• **POLECENIE**: Przepisz listing od samego początku aż do wiersza z „will (106, 84).” włącznie, zamieniając „Screen dimensions” na „Screen size”. Reszta ma pozostać bez zmian.

• **LISTING DANYCH**:
....
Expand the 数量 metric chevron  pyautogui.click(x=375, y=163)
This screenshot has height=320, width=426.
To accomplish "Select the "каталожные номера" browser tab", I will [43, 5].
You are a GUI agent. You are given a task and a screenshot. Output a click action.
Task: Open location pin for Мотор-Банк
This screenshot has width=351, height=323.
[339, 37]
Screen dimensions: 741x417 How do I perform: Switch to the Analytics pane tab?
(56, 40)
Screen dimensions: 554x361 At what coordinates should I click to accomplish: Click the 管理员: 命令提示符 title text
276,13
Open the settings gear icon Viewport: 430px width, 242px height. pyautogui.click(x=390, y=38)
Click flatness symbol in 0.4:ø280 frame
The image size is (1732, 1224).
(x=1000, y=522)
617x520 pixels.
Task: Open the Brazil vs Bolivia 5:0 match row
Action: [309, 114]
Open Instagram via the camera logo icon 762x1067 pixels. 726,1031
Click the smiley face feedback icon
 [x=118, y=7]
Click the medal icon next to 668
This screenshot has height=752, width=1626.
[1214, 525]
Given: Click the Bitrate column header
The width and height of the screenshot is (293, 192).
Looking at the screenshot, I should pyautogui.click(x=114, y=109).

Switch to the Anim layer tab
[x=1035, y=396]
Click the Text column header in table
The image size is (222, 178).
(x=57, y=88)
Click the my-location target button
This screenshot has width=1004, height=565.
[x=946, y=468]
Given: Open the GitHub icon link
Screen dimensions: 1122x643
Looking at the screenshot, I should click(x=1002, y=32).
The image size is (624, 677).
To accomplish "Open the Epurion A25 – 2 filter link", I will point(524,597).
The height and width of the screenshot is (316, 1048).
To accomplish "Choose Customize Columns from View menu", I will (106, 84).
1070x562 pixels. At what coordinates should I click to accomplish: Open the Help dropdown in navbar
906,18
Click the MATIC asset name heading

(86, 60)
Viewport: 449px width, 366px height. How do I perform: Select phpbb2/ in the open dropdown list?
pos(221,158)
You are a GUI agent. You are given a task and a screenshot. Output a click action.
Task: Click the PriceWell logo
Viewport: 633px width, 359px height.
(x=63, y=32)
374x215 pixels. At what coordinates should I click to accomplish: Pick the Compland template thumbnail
....
• **ODPOWIEDŹ**:
Expand the 数量 metric chevron  pyautogui.click(x=375, y=163)
This screenshot has height=320, width=426.
To accomplish "Select the "каталожные номера" browser tab", I will [43, 5].
You are a GUI agent. You are given a task and a screenshot. Output a click action.
Task: Open location pin for Мотор-Банк
This screenshot has width=351, height=323.
[339, 37]
Screen size: 741x417 How do I perform: Switch to the Analytics pane tab?
(56, 40)
Screen size: 554x361 At what coordinates should I click to accomplish: Click the 管理员: 命令提示符 title text
276,13
Open the settings gear icon Viewport: 430px width, 242px height. pyautogui.click(x=390, y=38)
Click flatness symbol in 0.4:ø280 frame
The image size is (1732, 1224).
(x=1000, y=522)
617x520 pixels.
Task: Open the Brazil vs Bolivia 5:0 match row
Action: [309, 114]
Open Instagram via the camera logo icon 762x1067 pixels. 726,1031
Click the smiley face feedback icon
 [x=118, y=7]
Click the medal icon next to 668
This screenshot has height=752, width=1626.
[1214, 525]
Given: Click the Bitrate column header
The width and height of the screenshot is (293, 192).
Looking at the screenshot, I should pyautogui.click(x=114, y=109).

Switch to the Anim layer tab
[x=1035, y=396]
Click the Text column header in table
The image size is (222, 178).
(x=57, y=88)
Click the my-location target button
This screenshot has width=1004, height=565.
[x=946, y=468]
Given: Open the GitHub icon link
Screen size: 1122x643
Looking at the screenshot, I should click(x=1002, y=32).
The image size is (624, 677).
To accomplish "Open the Epurion A25 – 2 filter link", I will point(524,597).
The height and width of the screenshot is (316, 1048).
To accomplish "Choose Customize Columns from View menu", I will (106, 84).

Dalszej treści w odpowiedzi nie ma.